Kaplan Estate v. The Queen, 94 DTC 1816 (TCC)
Paragraph 9 of Article XIII of the U.S. Convention was interpreted contrary to the position of the Minister in light of the Technical Explanation of the U.S. Treasury Department and paragraph 14 of IT-173R2.
R. v. Inland Revenue Commissioners, Ex Parte Matrix Securities Ltd., [1994] BTC 85 (HL)
Because statements made in an application to Inland Revenue for an advance clearance were materially inaccurate or misleading, Inland Revenue was entitled to revoke the clearance.
Ouellet v. The Queen, 94 DTC 1315 (TCC)
Before partially granting a motion for the filing of a list of administrative interpretations in connection with an appeal by a judge of a reassessment disallowing his RRSP deduction, Lamarre Proulx TCJ. stated (p. 1319) that she did not:
"see why, if there are administrative interpretations concerning contributions to a pension plan and to a registered retirement saving plan which have been sent or made available to the judges in a general manner, a list of both administrative interpretations should not be produced for the purposes of this appeal."
Stevens v. MNR, 93 DTC 291 (TCC)
After noting that the taxpayer was not, in fact, covered by a statement of administrative policy in an Interpretation Bulletin, Mogan J. noted that the Minister "is not estopped from assessing in a manner not consistent with one of his published Interpretation Bulletins" (p. 295).
Texasgulf, Inc. v. U.S., 89-1 U.S.TC 88079 (US Cl. Ct.)

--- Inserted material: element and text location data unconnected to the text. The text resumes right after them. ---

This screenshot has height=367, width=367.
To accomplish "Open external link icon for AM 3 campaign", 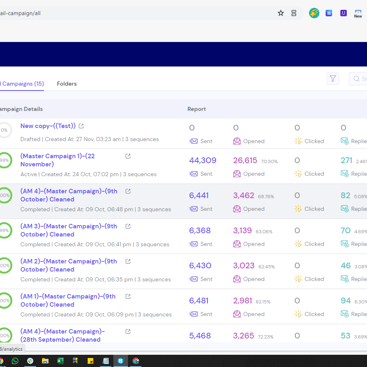I will tap(128, 226).
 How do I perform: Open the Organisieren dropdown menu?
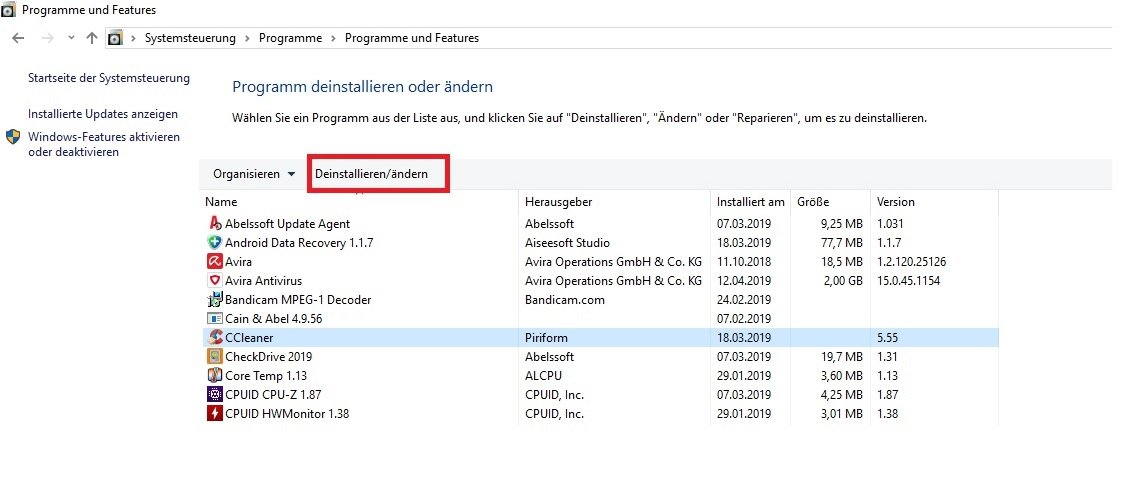[x=254, y=174]
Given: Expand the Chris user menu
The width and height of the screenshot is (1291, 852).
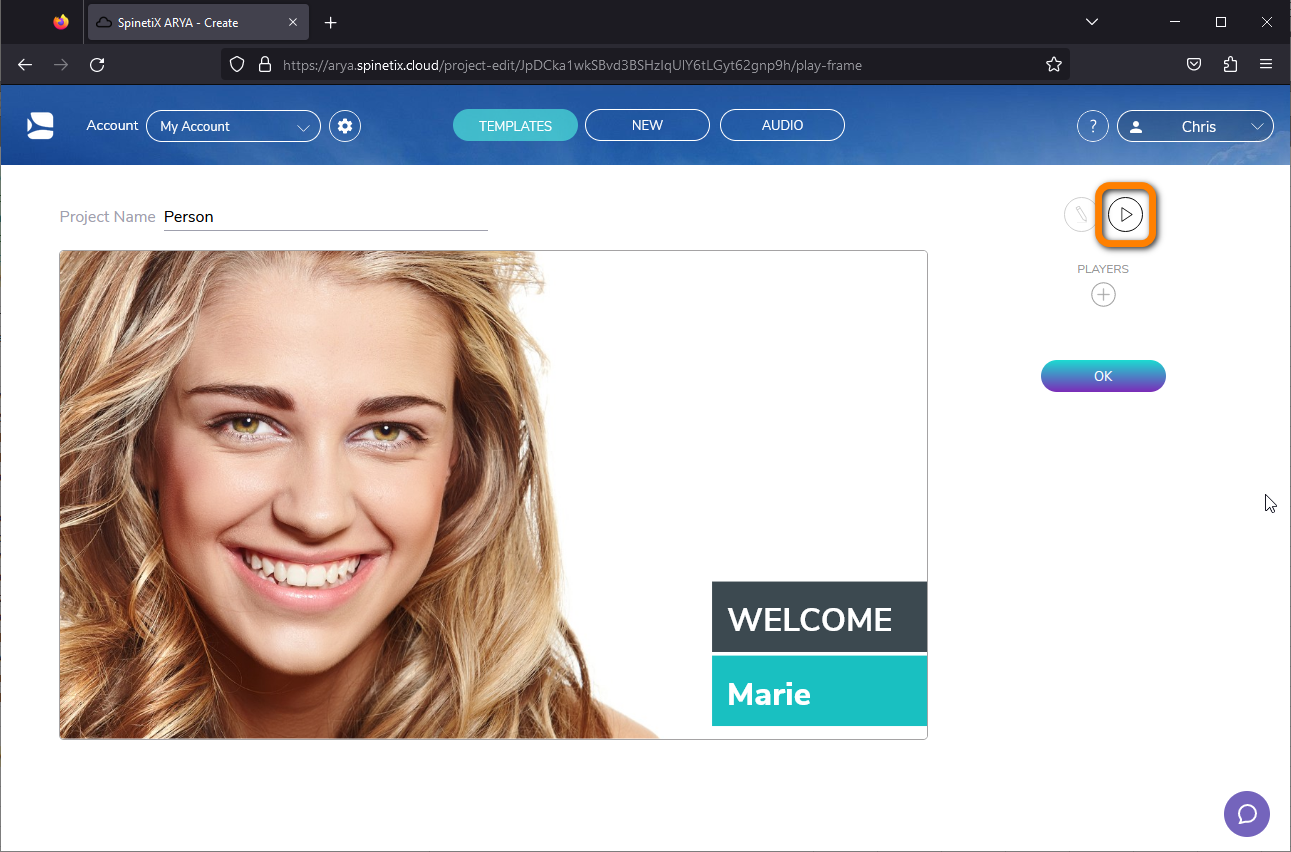Looking at the screenshot, I should (x=1195, y=126).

"While it is true that private letter rulings reveal the agency's interpretation of statutes (and regulations promulgated pursuant to those statutes) it is charged with the responsibility of administering, Deluxe Check Printers, Inc. v. United States [88-1 USTC ¶9311], 14 Cl. Ct. 782, 792 (1988) (quoting Hanover Bank v. Commissioner [62-1 USTC ¶9487], 369 U.S. 672, 686 (1962)), and that a reviewing court should accord substantial weight to an agency's interpretations of its own statutes (and regulations), American Lamb Co. v. United States, 785 F.2d 994, 1001 (Fed. Cir. 1986), private letter rulings of the Internal Revenue Service, although instructive, have no precedential force and are not controlling authority, binding upon this court. Xerox v. United States [81-2 USTC ¶9579], 656 F.2d 659, 660 n.3, 228 Ct. Cl. 406, 408 n.2 (1981). Moreover, "even though a taxpayer receiving a private ruling issued by the ... Internal Revenue Service might be entitled to rely upon it until revoked, no court has held a private ruling binding on the government as against other taxpayers." Shakespeare Co. v. United States [68-1 USTC ¶15,797], 389 F.2d 772, 777, 182 Ct. Cl. 119,128 (1968) (citations omitted). In the instant case, the private letter ruling cited by the plaintiff concerned not only a different taxpayer, but interpreted a different foreign tax code provision, applicable to oil and gas revenues." [p. 88,089]
International Brotherhood of Teamsters v. Daniel, 439 U.S. 551 (1979)
At 566:
"It is a commonplace in our jurisprudence that an administrative agency's consistent, longstanding interpretation of the statute under which it operates is entitled to considerable weight ... This deference is a product both of an awareness of the practical expertise which an agency normally develops, and of a willingness to accord some measure of flexibility to such an agency as it encounters new and unforeseen problems over time. But this deference is constrained by our obligation to honor the clear meaning of a statute, as revealed by its language, purpose and history."
Administrative Policy
85 C.T. - Q.4
An Interpretation Bulletin can be relied upon in virtually every case.
85 C.R. - Q27
A statement at the 1980 Round Table was a public announcement of policy.
85 C.R. - Q.43
A ruling will be respected.
80 C.R. - Q.1
Where a change in RC interpretation is to the detriment of taxpayers, a coming-into force provision is usually provided where the consequences to taxpayers are serious.
79 C.R. - Q.8
Prepared statements of RC officials given at meetings such as Revenue Canada Round Tables are similar to Bulletins - as correct a statement of the RC position as possible.